Romans 16:1–7 (NKJV)
I commend to you Phoebe our sister, who is a servant of the church in Cenchrea, that you may receive her in the Lord in a manner worthy of the saints, and assist her in whatever business she has need of you; for indeed she has been a helper of many and of myself also.
Greet Priscilla and Aquila, my fellow workers in Christ Jesus, who risked their own necks for my life, to whom not only I give thanks, but also all the churches of the Gentiles. Likewise greet the church that is in their house.
Greet my beloved Epaenetus, who is the firstfruits of Achaia to Christ. Greet Mary, who labored much for us. Greet Andronicus and Junia, my countrymen and my fellow prisoners, who are of note among the apostles, who also were in Christ before me.
Wow, Phoebe must really be awesome. She gets top billing here and that means a lot. Order is a form of emphasis, even more so in Greek than in English.
She even gets put before Priscilla and Aquila, whom we know are leading saints from Acts 18, 1 Corinthians 16, and 2 Timothy 4. And Paul heaps great praise on them here saying that they, “risked their own necks for my life.”
Notice that Paul’s instruction about Phoebe is different than his instruction about everyone else. Instead of merely telling people to greet her, Paul says, “I commend to you Phoebe our sister … and assist her in whatever business she has need of you.” We don’t know much about Phoebe—there’s no other mention of her in the Bible—but she’s obviously someone special. Many think she carried this letter to Rome.
But the larger point is the high place of women in this passage. Paul is sometimes thought of as being sexist but this passage counters that. There’s no bias here; women are given the prominence they deserve. Listing Priscilla before Aquila is noteworthy too.
Listing the wife first is rare even in modern US tax returns.
Humanity has a long history of sexism, but Christ torched it. In Matthew 28, the first witnesses to the resurrection were women—at a time when temple law didn’t even allow women to be witnesses in court.
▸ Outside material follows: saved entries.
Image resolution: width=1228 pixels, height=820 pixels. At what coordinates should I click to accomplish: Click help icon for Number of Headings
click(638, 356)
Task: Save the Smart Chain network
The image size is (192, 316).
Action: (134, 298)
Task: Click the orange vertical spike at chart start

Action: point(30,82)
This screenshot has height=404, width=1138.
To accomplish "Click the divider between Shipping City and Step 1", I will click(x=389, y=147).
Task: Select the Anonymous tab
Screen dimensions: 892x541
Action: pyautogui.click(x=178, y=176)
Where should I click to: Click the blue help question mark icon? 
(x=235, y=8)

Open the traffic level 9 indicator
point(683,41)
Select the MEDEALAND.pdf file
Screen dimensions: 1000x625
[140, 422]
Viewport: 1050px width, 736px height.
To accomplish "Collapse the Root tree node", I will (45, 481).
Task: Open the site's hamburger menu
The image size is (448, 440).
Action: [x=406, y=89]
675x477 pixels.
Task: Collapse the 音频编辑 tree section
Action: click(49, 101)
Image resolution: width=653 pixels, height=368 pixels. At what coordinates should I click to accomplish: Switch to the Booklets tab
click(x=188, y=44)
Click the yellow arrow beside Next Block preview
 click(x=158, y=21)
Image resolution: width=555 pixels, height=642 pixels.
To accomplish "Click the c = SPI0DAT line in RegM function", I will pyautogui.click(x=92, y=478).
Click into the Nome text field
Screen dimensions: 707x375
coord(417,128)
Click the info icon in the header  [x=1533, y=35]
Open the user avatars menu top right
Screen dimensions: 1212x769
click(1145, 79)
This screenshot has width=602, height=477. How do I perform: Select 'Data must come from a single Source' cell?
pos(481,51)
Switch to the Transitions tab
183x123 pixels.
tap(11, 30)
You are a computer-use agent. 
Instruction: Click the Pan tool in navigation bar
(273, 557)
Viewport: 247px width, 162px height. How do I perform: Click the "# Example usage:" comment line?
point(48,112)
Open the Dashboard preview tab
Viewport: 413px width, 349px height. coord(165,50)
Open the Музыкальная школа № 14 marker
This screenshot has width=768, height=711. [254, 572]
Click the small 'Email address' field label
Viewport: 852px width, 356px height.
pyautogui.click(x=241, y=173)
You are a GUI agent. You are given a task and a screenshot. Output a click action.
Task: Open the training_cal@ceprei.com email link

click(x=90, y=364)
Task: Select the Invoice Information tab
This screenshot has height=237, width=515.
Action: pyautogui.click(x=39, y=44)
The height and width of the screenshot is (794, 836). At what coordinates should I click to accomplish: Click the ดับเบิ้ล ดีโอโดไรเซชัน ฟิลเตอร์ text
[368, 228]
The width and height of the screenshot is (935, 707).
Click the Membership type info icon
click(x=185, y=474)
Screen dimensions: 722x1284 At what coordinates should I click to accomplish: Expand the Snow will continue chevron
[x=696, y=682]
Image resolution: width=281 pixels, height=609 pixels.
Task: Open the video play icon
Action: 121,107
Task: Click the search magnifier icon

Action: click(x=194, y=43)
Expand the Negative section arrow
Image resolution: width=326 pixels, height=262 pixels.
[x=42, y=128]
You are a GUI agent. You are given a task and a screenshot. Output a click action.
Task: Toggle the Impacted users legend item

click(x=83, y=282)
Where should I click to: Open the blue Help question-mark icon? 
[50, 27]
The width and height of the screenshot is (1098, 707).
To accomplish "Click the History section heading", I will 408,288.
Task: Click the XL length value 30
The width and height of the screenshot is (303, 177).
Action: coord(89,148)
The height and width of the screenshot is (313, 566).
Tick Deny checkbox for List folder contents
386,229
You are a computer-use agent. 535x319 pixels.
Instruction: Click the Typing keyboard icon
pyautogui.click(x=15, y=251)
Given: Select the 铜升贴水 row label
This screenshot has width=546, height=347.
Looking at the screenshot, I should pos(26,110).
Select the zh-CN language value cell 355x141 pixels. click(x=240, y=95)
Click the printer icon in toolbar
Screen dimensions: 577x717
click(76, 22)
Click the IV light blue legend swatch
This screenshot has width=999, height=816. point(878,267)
But sexism, racism, and all the other things like that are just different facets of the root problem—sin. Our “long history” is a history of people taking advantage of other people. Who the “other people” are doesn’t matter. Christ calls us to love other people, be they friends, neighbors, fellow Christians, even enemies.
While this can be challenging, it does remove one tricky task from our in-basket.
We don’t need to judge who’s lovable and who’s not.